De betekenis is in latere tijden door toedoen van literair-criminologisch minder begaafde misdaad-journalistieke elementen in de lokale pers in een proces van duidingsverplatting (waarbij men zich intelligenter wil doen voorkomen door half-begrepen woorden te misbruiken) verruimd tot “vormen van diefstal van koopwaar” of eenvoudigweg “winkeldiefstal”.

[2] “Ontvreemden” is tegenwoordig ook in gebruik voor diefstal van grotere, meer grofstoffelijke en relatief minder dure objecten (gerekend in prijs per kilo of kubieke meter) zoals bouwmaterialen, betonmolens, gereedschap, bromdingen of voertuigen. Het vereist doorgaans meer planning en coördinatie dan de hier boven genoemde vormen van criminaliteit, door vaak meer dan één boef. Zoals het woord “ont-vreemden” suggereert blijken de daders nogal eens (vage) bekenden van de slachtoffers. De typische Ontvreemder heeft hoekige trekken, harde handen, stoppels en ruwe omgangsvormen die goed van pas komen tijdens het traditionele handgemeen bij de onderhandelingen met de heler(s).

VERDONKEREMANEN

[1] (strikt) zoals het woord suggereert, gaat het bij verdonkeremanen om een vorm van criminaliteit die in het stikdonker wordt beoefend, zoals in vroegere tijden tijdens nachten waarop de maan verstek liet gaan.
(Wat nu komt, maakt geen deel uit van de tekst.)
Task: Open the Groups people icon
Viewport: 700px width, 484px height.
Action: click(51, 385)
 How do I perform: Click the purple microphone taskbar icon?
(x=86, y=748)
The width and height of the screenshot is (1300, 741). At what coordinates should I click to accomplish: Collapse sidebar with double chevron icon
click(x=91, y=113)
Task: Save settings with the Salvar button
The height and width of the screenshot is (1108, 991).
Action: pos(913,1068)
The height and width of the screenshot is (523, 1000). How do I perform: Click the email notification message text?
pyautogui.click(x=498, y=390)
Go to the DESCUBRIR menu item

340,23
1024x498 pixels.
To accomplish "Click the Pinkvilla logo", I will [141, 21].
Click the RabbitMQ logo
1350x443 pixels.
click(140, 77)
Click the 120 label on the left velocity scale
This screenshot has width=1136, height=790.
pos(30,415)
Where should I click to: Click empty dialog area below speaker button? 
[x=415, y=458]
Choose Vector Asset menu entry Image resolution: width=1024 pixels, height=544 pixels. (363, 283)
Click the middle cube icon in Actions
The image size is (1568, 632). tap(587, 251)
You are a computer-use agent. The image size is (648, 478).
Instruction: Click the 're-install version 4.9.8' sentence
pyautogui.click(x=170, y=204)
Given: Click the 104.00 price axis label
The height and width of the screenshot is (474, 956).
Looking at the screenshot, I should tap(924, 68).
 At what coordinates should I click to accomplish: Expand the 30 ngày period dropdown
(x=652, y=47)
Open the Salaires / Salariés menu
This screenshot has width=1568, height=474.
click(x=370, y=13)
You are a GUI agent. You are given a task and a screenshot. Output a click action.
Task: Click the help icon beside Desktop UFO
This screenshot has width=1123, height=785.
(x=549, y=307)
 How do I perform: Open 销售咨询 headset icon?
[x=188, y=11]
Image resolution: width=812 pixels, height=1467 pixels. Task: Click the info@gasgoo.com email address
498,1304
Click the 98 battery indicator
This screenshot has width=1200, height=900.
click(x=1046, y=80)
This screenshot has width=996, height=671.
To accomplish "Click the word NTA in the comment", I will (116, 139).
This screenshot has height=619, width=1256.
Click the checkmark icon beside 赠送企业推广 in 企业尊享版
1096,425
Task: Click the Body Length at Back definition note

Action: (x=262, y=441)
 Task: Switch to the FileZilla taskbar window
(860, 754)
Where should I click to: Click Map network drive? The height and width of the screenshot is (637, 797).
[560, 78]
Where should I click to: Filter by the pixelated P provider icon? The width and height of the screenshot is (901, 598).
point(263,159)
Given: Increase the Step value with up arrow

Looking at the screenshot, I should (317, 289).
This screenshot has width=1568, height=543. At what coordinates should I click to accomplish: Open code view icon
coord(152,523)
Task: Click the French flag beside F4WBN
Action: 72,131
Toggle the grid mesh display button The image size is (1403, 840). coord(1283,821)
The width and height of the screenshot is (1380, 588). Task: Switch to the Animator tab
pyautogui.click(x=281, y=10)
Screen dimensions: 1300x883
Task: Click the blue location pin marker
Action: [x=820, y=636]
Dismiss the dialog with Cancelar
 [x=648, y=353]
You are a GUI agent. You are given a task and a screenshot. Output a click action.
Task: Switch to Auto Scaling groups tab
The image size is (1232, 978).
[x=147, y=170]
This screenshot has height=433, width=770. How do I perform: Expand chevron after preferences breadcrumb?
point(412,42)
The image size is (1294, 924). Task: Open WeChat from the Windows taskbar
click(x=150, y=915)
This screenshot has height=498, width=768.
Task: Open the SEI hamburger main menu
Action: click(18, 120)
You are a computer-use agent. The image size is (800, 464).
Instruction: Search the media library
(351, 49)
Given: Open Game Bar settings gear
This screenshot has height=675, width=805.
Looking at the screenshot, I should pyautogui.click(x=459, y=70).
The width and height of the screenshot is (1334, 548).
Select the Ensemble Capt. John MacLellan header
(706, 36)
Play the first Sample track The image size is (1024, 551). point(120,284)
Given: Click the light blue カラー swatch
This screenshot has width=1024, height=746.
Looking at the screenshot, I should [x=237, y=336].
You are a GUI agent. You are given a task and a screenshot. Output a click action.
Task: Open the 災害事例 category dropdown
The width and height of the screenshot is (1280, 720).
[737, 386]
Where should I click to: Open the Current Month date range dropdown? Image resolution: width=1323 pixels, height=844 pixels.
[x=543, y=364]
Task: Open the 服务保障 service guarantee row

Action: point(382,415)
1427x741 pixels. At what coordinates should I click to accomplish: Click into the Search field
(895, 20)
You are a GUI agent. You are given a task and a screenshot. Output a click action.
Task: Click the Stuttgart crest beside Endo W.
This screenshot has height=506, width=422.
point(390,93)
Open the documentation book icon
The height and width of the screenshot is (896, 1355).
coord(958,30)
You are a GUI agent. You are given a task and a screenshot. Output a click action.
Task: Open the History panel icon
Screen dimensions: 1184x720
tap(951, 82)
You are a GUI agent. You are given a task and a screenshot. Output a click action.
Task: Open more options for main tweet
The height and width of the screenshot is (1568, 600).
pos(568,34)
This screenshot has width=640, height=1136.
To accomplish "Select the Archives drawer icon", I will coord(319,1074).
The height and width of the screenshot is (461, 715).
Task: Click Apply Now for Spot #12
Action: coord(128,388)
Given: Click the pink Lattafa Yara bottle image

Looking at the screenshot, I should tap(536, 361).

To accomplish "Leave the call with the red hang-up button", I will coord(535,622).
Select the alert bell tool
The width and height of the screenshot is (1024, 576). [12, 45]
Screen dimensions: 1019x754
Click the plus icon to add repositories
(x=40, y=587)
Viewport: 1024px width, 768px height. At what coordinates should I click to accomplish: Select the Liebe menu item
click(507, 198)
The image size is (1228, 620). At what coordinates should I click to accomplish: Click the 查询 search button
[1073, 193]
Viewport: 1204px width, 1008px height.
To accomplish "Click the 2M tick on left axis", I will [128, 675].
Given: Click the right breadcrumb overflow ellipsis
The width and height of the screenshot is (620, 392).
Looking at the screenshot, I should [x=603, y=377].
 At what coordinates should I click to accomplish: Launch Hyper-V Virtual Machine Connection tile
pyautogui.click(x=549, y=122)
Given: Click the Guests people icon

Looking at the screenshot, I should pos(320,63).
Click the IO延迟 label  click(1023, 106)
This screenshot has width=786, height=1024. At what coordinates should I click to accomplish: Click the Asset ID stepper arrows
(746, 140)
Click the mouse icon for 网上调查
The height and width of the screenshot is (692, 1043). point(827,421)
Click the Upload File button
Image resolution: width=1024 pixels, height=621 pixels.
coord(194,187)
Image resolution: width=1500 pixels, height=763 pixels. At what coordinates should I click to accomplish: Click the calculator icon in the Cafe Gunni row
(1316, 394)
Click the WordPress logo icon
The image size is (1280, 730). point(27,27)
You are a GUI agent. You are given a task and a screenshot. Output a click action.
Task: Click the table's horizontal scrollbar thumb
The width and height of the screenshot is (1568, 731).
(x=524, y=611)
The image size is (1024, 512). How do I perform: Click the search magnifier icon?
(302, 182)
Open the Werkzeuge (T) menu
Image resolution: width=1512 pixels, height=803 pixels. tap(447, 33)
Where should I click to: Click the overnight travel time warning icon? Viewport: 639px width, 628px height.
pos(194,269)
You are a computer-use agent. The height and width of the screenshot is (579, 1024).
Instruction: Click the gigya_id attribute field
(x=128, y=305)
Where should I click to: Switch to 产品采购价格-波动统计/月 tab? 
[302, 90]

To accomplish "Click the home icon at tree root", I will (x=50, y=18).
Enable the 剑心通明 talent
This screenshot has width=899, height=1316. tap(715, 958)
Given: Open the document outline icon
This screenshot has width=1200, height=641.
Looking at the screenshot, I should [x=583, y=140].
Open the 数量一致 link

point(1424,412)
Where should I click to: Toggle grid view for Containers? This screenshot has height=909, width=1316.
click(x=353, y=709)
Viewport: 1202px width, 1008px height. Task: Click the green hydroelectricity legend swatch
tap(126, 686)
Het verdonkeremanen is nooit een erg populaire vorm van eigendomscriminaliteit geweest omdat, hoewel in het donker de kans op een “heterdaad” aantrekkelijk laag is door het praktisch onzichtbaar zijn van de dader, dit óók geldt voor het te verdonkeremanen object, obstakels als muren en meubels, struikelbevorderende knikkers of rolschaatsen, zwarte slapende honden, gapende afgronden, of, wat in bepaalde kringen vaker voorkomt dan men denkt, diepe kuilen gevuld met ijskoud water en sidderalen (een “schokbad”).

[2] In figuurlijke zin wordt “verdonkeremanen” ook gebruikt waar het gaat om eigendomscriminaliteit met niet-materiële monetaire objecten zoals Fondsen, Gelden, Subsidies of Middelen.

Verdonkeremaners vindt men onder door drank en dobbelspel aan lager wal geraakte managers, boekhouders, IT-ers of beambten die in de verkeerde veronderstelling leven, de Gouden Truc te hebben gevonden die ze miljardair maakt zonder dat iemand er ooit achterkomt wie het heeft geflikt en hoe.

ZICH WEDERRECHTELIJK TOEËIGENEN – is de meest abstracte en verhulde vorm van eigendomscriminaliteit. Het ernstigheidsspectrum strekt zich van een naar huis meegenomen bedrijfs-potlood of op kantoor gemaakte privékopietjes, via foute directeuren van overheidsinstellingen die thuis een compleet computernetwerk op kosten van de zaak laten installeren, tot aan de bodemloze krochten waarin de Graaisten der Graai-CEO’s zich in grote liederlijkheid brallend rondwentelen in de zich wederrechtelijk toegeëigende materiële middelen.